### Consigna 1
Reproduce tal cual, de principio a fin, el texto sobre Zouaki El Mehdi en Ceuta.
──────── Texto dado ────────
Zouaki El Mehdi vive en una chabola desde el 17 de mayo, cuando entró a España junto a más de 10.000 personas

Zouaki El Mehdi en el asentamiento de chabolas en Ceuta donde vive desde que cruzó a nado la frontera en mayo de 2021.
Zouaki El Mehdi en el asentamiento de chabolas en Ceuta donde vive desde que cruzó a nado la frontera en mayo de 2021.EDP

Zouaki El Mehdi (27 años) sueña con un kayak y una brújula. Con surcar, en una noche clara y llena de estrellas, los 30 kilómetros que separan Ceuta de Gibraltar. Con un mar calmado y una playa andaluza libre de patrullas. Es una empresa kamikaze, una ruta suicida que se ha tragado la vida de varios miles de personas en las últimas décadas, pero El Mehdi tiene entre ceja y ceja llegar a la Península. Volver a su Marruecos natal no es una opción. Por ahora, espera. Y, mientras, contempla su futuro en el horizonte desde lo alto de un cerro con vistas panorámicas a la ciudad autónoma, donde sobrevive en un asentamiento de chabolas desde el pasado 17 de mayo, cuando cruzó la frontera a nado junto a más de 10.000 personas. En los días claros, en la lejanía se dibuja el Peñón junto a la difuminada línea de la costa española.
──────── Datos de entrada ────────
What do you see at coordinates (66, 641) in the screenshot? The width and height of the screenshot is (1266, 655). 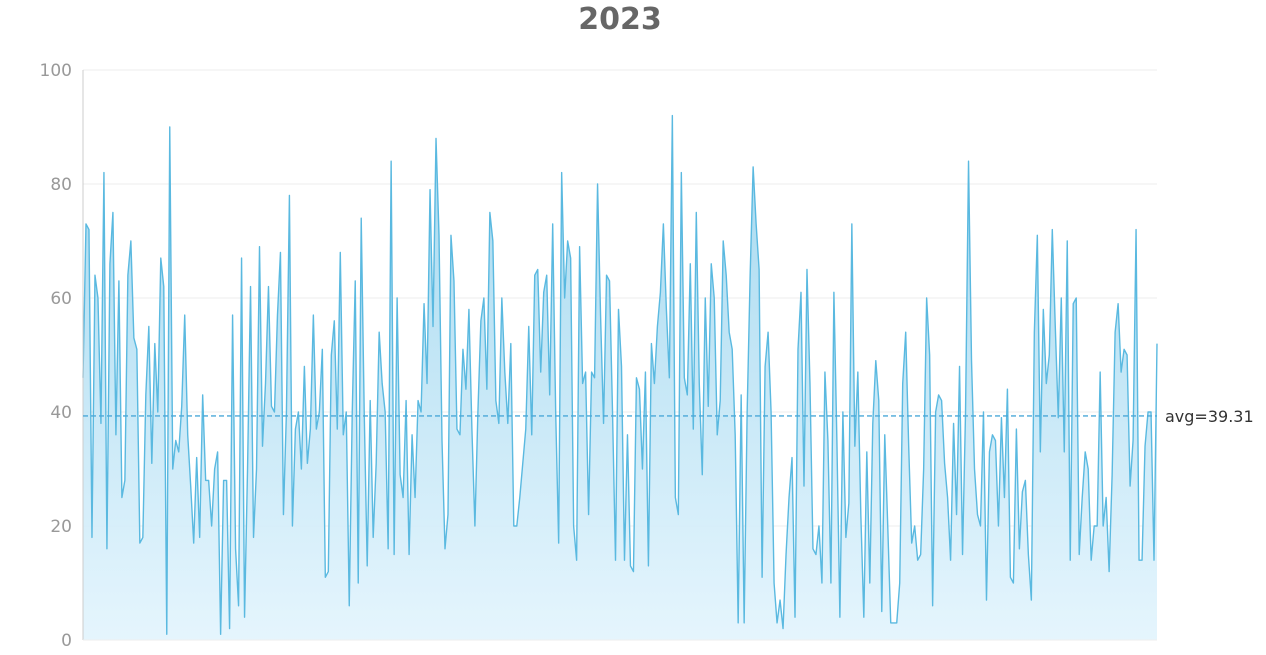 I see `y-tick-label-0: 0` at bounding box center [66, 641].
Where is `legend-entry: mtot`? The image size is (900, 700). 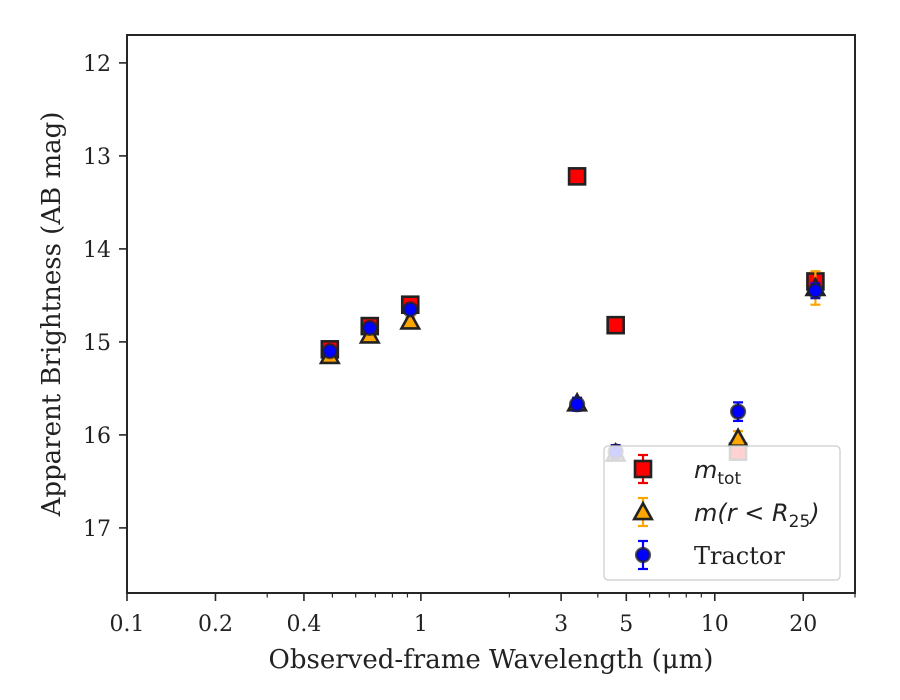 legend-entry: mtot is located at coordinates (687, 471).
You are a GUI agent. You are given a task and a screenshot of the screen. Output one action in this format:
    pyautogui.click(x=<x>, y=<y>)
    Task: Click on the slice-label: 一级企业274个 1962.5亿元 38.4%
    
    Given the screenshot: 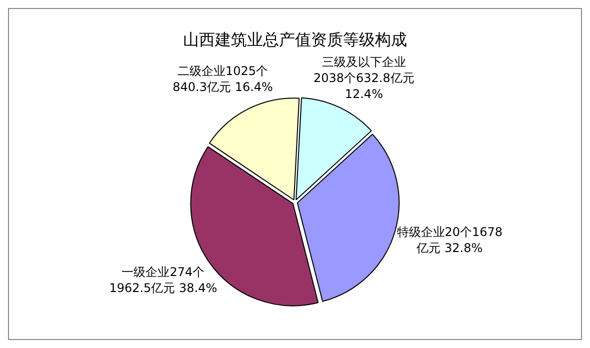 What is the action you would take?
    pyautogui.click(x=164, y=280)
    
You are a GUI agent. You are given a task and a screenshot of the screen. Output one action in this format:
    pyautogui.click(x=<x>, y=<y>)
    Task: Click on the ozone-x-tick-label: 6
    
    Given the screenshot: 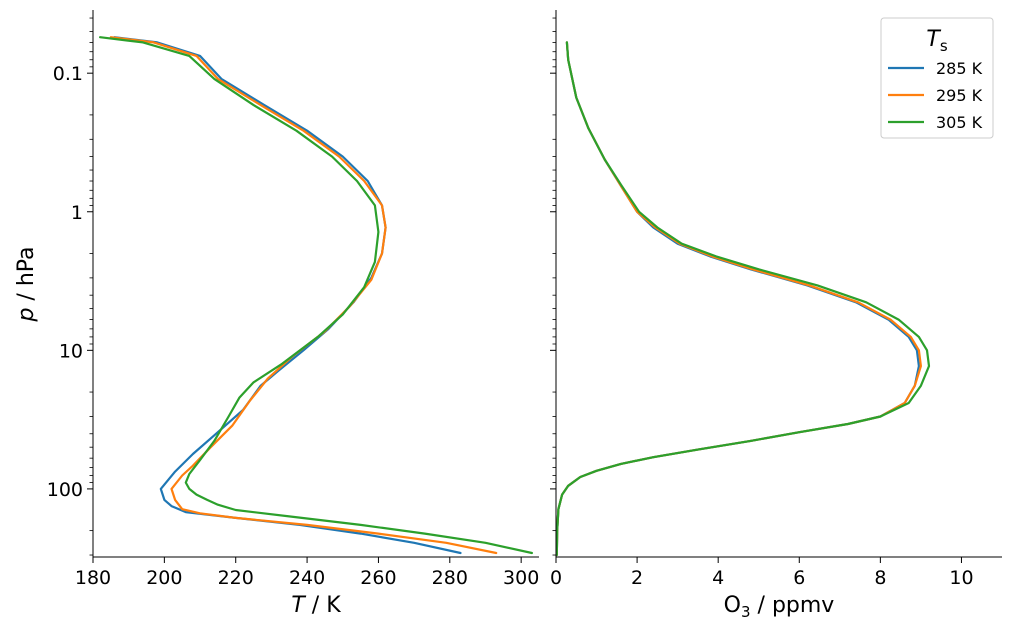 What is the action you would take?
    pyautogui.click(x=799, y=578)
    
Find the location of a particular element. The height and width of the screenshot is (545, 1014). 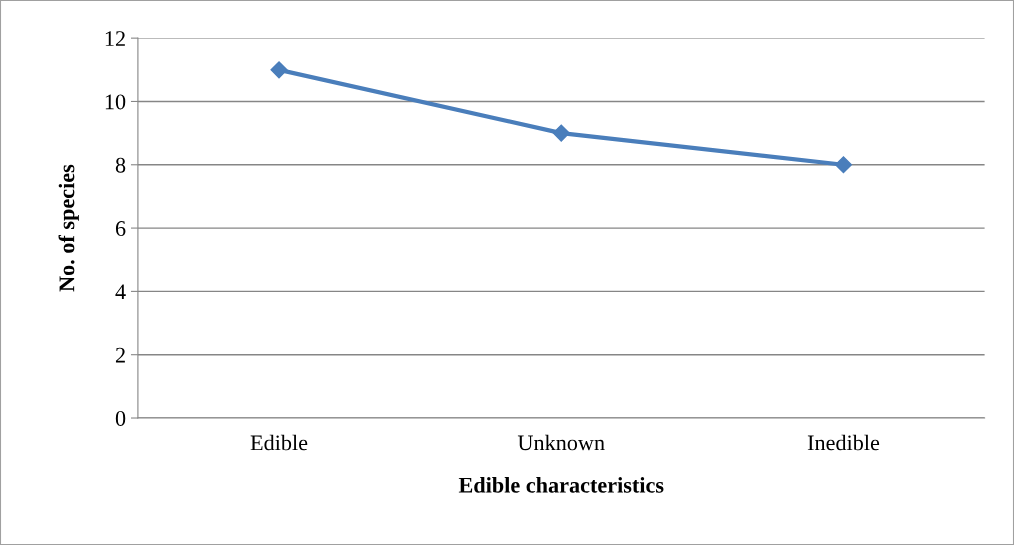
────────
### Consigna 2
Identifica en las filas todas las líneas que contienen la cadena "pyautogui" y cópialas.

### Respuesta del ejercicio 1
Zouaki El Mehdi vive en una chabola desde el 17 de mayo, cuando entró a España junto a más de 10.000 personas

Zouaki El Mehdi en el asentamiento de chabolas en Ceuta donde vive desde que cruzó a nado la frontera en mayo de 2021.
Zouaki El Mehdi en el asentamiento de chabolas en Ceuta donde vive desde que cruzó a nado la frontera en mayo de 2021.EDP

Zouaki El Mehdi (27 años) sueña con un kayak y una brújula. Con surcar, en una noche clara y llena de estrellas, los 30 kilómetros que separan Ceuta de Gibraltar. Con un mar calmado y una playa andaluza libre de patrullas. Es una empresa kamikaze, una ruta suicida que se ha tragado la vida de varios miles de personas en las últimas décadas, pero El Mehdi tiene entre ceja y ceja llegar a la Península. Volver a su Marruecos natal no es una opción. Por ahora, espera. Y, mientras, contempla su futuro en el horizonte desde lo alto de un cerro con vistas panorámicas a la ciudad autónoma, donde sobrevive en un asentamiento de chabolas desde el pasado 17 de mayo, cuando cruzó la frontera a nado junto a más de 10.000 personas. En los días claros, en la lejanía se dibuja el Peñón junto a la difuminada línea de la costa española.

### Respuesta del ejercicio 2
    pyautogui.click(x=<x>, y=<y>)
    pyautogui.click(x=164, y=280)
    pyautogui.click(x=<x>, y=<y>)
    pyautogui.click(x=799, y=578)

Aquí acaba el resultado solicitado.